Cleaning process
This page gives an outline of the process and assumptions used to combine, clean, and transform raw trip data from Cyclistic (Divvy) in preperation for analysis. At the time of collection, data up to October 2022 were available. For the purposes of our analysis, the 12 most recent months of data were selected.
Cyclistic is a fictional company, but the data is obtained from Divvy Bikes, a real bike sharing program in Chicago, Il. A description of the datasets and their files can be accessed here.
1. Installing Packages
library(tidyverse) #For data cleaning and analysis
2. Combining datasets
The structure of these CSV files were inspected using Excel prior to import and binding. The structure of the merged dataset was checked again after binding.
#Import data files
nov21 <- read_csv("Data/202111-divvy-tripdata.csv")
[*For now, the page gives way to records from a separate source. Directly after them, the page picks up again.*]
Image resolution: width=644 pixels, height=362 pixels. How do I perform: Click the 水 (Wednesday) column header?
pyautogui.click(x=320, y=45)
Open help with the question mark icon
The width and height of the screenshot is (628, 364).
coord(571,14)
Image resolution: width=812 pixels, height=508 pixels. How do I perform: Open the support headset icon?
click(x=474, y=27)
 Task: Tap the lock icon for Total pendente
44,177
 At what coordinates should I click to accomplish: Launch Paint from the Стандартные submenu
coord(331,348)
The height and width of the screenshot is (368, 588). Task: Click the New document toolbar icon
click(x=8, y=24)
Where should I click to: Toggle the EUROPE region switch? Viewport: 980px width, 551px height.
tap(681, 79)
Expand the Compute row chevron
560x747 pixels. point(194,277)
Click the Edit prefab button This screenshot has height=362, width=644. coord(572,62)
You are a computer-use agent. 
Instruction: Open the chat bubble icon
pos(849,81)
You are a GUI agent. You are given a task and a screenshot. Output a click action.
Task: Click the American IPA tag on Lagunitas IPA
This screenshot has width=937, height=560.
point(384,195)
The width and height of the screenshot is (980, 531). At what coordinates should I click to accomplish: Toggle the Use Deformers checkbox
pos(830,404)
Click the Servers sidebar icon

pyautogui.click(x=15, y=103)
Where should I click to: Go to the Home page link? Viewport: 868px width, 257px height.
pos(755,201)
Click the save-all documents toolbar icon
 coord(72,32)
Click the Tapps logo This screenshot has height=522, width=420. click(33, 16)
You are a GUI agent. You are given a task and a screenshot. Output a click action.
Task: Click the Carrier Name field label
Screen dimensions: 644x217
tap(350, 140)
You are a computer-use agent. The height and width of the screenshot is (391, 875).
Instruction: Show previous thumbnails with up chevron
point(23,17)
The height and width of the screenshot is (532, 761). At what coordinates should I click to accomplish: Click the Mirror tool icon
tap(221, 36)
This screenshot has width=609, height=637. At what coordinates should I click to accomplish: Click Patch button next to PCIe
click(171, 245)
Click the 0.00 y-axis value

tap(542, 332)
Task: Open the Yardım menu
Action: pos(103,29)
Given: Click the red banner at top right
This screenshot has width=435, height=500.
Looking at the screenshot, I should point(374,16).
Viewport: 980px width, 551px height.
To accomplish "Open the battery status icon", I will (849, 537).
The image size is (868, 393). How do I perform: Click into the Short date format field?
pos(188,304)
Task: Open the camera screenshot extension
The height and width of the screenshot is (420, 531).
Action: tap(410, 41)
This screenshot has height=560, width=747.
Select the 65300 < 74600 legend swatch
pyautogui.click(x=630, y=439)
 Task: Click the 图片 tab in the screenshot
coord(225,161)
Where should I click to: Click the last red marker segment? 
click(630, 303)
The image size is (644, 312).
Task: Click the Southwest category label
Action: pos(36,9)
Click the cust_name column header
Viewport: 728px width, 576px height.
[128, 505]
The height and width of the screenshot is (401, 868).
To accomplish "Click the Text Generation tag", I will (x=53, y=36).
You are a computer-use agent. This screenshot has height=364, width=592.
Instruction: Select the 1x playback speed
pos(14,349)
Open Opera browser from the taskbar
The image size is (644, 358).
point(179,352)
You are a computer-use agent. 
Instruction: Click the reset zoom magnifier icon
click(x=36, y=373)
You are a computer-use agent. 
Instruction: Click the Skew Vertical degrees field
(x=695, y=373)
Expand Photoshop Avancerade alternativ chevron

dec21 <- read_csv("Data/202112-divvy-tripdata.csv")
jan22 <- read_csv("Data/202201-divvy-tripdata.csv")
feb22 <- read_csv("Data/202202-divvy-tripdata.csv")
mar22 <- read_csv("Data/202203-divvy-tripdata.csv")
apr22 <- read_csv("Data/202204-divvy-tripdata.csv")
may22 <- read_csv("Data/202205-divvy-tripdata.csv")
jun22 <- read_csv("Data/202206-divvy-tripdata.csv")
jul22 <- read_csv("Data/202207-divvy-tripdata.csv")
aug22 <- read_csv("Data/202208-divvy-tripdata.csv")
sep22 <- read_csv("Data/202209-divvy-tripdata.csv")
oct22 <- read_csv("Data/202210-divvy-tripdata.csv")
#Join data files
all_rides <- bind_rows(nov21,dec21,jan22,feb22,mar22,apr22,may22,jun22,jul22,
aug22,sep22,oct22)
#delete import files and clear from memory
rm(nov21,dec21,jan22,feb22,mar22,apr22,may22,jun22,jul22,aug22,sep22,oct22)
gc()
str(all_rides)
2.1 Assigning time zone
The datetime variables started_at and ended_at were both automatically imported as POSIXct data types. The following code assigns the Chicago timezone. Daylight Savings Time presented difficulties with a small number of rides that crossed over a DST boundary.
#Set time zone
all_rides <- all_rides %>%
mutate(started_at = force_tz(all_rides$started_at,
tzone = "America/Chicago",
roll_dst = c("pre", "post"))) %>%
mutate(ended_at = force_tz(all_rides$ended_at,
tzone = "America/Chicago",
roll_dst = c("pre", "post")))
#Confirm time zone is America/Chicago
tz(all_rides$started_at)
[1] "America/Chicago"
tz(all_rides$ended_at)
[1] "America/Chicago"
3. Data transformation
3.1 Create a variable for the day of week
This analysis will examine which days of the week are most popular with different rider groups. The following code will create a variable for the day of the week.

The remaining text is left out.